Article XI-Elections: 

Nomination: The nomination procedure will take place in accordance with the following rules at least two weeks before the elections:

  • Past presidents and board members can re-run any number of times. However, each block of service on the IWA Board shall not exceed 10 consecutive years 
  • Only current IWA members can nominate and be nominated
  • IWA members can nominate themselves
  • You can nominate any number of persons but you must first get their verbal consent
  • In the case of the team of presidents, you must get consent from both members that they want to be a team. They are voted as a team and must run together
  • If you did agree to be nominated and then later decide you do not want to run, then you may take your own name off the list
  • You may NEVER take another member’s name off the list
  • A member’s name can be on both lists (the president team and executive committee). If the member is elected on the president team, then she will not be chosen for the executive committee
  • All nominations should be made on or before the announced deadline. In case no nominations are received for a position then it is the responsibility of the trustees to seek out and nominate a suitable candidate(s) for that position before the election.

Election Procedure: IWA officials will be elected by ballot at the elections which will be held before the end of the year. A simple majority of those members present will constitute a majority. 

Article XII: Replacing an Elected Member: If an elected member cannot fulfill their responsibilities due to reasons of health, family, employment or employment of their spouse, then the board may appoint another IWA member as a replacement for the duration of the board’s term. The replacement appointment can be for any time frame within the board’s term. The proposed new board member must consent to the appointment. Replacement of an existing elected member is discouraged for reasons other than the above; for example, due to disagreements of opinions and ideas with other elected members. The IWA board’s strength should be in their diversity and lack of viewing all matters in a similar manner. All disagreements should be addressed in a constructive manner within the frame work of a team approach. 

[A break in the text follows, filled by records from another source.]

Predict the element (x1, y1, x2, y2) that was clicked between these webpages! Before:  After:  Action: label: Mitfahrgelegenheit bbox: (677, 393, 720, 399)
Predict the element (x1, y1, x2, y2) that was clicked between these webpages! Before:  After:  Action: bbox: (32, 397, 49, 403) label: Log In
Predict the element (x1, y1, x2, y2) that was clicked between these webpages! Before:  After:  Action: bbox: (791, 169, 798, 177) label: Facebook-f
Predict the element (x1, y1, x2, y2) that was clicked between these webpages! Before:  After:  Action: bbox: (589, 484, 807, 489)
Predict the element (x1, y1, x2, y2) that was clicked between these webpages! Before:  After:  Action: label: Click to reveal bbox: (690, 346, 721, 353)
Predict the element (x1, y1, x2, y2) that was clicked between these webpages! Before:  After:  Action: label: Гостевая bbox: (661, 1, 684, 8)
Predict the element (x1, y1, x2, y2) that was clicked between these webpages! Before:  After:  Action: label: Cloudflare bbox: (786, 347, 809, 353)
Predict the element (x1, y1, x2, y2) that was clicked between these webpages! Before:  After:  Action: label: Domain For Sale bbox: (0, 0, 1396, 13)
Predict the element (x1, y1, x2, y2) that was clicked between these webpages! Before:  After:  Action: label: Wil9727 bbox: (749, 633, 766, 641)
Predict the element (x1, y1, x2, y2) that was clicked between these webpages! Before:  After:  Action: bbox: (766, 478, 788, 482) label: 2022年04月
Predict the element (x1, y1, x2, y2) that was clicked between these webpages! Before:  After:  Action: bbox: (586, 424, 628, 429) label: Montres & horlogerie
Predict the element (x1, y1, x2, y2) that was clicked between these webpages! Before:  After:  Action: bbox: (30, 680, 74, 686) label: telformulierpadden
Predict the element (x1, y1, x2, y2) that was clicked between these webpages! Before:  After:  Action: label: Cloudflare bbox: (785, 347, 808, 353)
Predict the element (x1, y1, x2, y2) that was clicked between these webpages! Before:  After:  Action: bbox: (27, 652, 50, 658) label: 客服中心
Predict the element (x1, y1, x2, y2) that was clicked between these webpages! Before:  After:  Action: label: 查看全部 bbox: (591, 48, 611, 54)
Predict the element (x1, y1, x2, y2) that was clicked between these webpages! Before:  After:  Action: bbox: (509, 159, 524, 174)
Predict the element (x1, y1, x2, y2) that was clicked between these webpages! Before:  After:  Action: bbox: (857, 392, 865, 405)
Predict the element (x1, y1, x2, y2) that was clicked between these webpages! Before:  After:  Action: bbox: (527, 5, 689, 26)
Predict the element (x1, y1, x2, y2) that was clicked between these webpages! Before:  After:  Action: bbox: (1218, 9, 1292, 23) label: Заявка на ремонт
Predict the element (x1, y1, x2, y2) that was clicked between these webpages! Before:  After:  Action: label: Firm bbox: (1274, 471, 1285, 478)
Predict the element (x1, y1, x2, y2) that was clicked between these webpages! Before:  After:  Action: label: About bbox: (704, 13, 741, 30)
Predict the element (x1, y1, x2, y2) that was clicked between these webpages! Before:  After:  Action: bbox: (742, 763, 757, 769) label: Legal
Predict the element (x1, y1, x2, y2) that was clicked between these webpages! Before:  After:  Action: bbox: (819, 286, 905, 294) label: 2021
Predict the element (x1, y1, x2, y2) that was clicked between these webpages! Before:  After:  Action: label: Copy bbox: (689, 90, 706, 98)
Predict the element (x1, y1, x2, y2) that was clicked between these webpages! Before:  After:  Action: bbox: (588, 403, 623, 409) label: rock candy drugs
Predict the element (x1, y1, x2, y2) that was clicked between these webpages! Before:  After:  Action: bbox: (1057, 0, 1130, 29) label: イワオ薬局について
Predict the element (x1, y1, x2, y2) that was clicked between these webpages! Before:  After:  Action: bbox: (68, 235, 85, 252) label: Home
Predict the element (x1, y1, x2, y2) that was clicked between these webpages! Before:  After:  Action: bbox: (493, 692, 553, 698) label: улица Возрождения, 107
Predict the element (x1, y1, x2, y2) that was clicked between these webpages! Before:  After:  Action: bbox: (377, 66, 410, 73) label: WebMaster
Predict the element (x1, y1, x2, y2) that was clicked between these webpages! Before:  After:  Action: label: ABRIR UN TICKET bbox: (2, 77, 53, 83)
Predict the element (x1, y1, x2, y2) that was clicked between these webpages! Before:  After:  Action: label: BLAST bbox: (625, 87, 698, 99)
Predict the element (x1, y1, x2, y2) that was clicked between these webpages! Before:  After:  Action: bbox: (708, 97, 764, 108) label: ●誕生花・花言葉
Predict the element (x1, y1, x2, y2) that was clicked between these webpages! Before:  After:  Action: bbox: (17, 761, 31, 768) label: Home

Replacement of both the Co-Presidents at the same time is discouraged. Similarly, replacement of all the three Trustees at the same time is also discouraged.

Article XIII: Avoidance of conflict of interest: 

All IWA officials are required to act with integrity and avoid any personal conflict of interest. All elected officials are required to disclose the conflict/potential conflict of interest, and if established, are prohibited from voting on any matter that gives rise to a conflict between their personal interests and IWA’s interests. As any of the other IWA board members, a Trustee cannot simultaneously serve as an officer of IWA, namely as a co-president, a board member, treasurer, assistant treasurer or legal advisor.

Article XIV - Funds: No part of the net earnings of the corporation shall inure to the benefit of, or be distributable to its members, trustees, officers or other private persons, except that the corporation shall be authorized and empowered to pay reasonable compensation of service rendered and to make payments and distributions in furtherance of the purposes set forth in Article III. No activities of IWA will be for furthering of political propaganda, nor shall its activities attempt to influence legislations. IWA will not participate in activities that support or oppose any candidate for public office. No IWA funds can be used towards furthering of religious or sectarian agendas.

The final decision pertaining to IWA’s annual charitable contributions rests with the board of directors. However, members of the general body can recommend charities to the board for consideration.

Article XV - Dissolution: Dissolution of IWA shall require two-third majority vote by general membership. Upon dissolution its assets shall be donated to another or other Non-Profit Organization (s) or returned to the federal, state or local government for a public purpose. This shall be decided through a majority vote of IWA’s membership body.

Article XVI- Amendments: Any amendments to all of the above articles, mission, governing body structure, election and nomination procedure can only be done through a majority vote of the general body of IWA’s membership.